Its also not clear why potential capacities have any relevance whatsoever. As in, why would an infant be in the class of humans who are cognitively able to grant rights? Because they are inherently capable of doing so? They certainly are not. Could they do so if we waited long enough? Well sure -- do they have certain rights because they're potential rational persons then?

Again, you're focusing on the individual and I'm not. The actual potential of children A and B is totally irrelevant. They are both humans. Similarly if puppy A is more intelligent than puppy B, they're still dogs.

I freely accept it's utterly, utterly arbitrary. I just happen to like it. Is that selfish? Sure. Is it illogical? No more so than any other position.
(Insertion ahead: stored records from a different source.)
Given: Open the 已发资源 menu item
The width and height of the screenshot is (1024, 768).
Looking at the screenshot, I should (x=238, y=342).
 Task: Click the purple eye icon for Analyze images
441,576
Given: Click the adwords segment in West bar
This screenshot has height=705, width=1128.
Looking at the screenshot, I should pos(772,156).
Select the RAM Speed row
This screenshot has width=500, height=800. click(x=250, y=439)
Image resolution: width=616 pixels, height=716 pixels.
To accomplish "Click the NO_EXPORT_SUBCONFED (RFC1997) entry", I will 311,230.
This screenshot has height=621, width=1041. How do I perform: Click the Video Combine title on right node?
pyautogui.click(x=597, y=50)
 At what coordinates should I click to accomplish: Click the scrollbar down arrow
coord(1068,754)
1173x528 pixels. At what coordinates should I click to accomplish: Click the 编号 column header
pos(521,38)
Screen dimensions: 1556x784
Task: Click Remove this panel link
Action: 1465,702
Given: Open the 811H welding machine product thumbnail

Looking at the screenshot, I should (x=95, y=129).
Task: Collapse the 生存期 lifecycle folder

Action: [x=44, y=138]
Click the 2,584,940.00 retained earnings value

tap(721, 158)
They very well may be. The problem is the connection between being "ethically superior" and slaughtering animals for food. You obviously agree that dogs should be spared obvious cruelty, even when inflicted by the obviously superior humans, so perhaps superiority isn't a free license to be cruel to inferior animals even if we enjoy doing so, especially when such cruelty can be easily avoided. Ok, well then how do we fit slaughtering animals into this systems?

Provide for the animals and ensure that they have a happy and comfortable life. Don't use factory farming methods or organic farming, don't abuse the animals, pen them in so they can't move, don't fatten them artificially, don't kill them in painful ways.

Death after captive bolt is essentially painless because all cognitive function is already switched off, so the animal can't really be said to be suffering anything but an end. I understand that killing an animal in any circumstance is something you seem to be totally against, but I'm not.

The cruelty caused to them in the process is easily avoidable, the benefit we get at their expense is a few nice flavors -- seems like a hideous trade off.

Being killed in a method that immediately terminates sensation essentially negates the suffering beyond the causing of death. I don't have a major issue with killing animals if it benefits people. I don't know if you think that makes me horrible, but as I've said, it's my own arbitrary line. :)
If you're against unnecessary animal cruelty, you should be automatically against using them for food. How could you rationalize doing anything else?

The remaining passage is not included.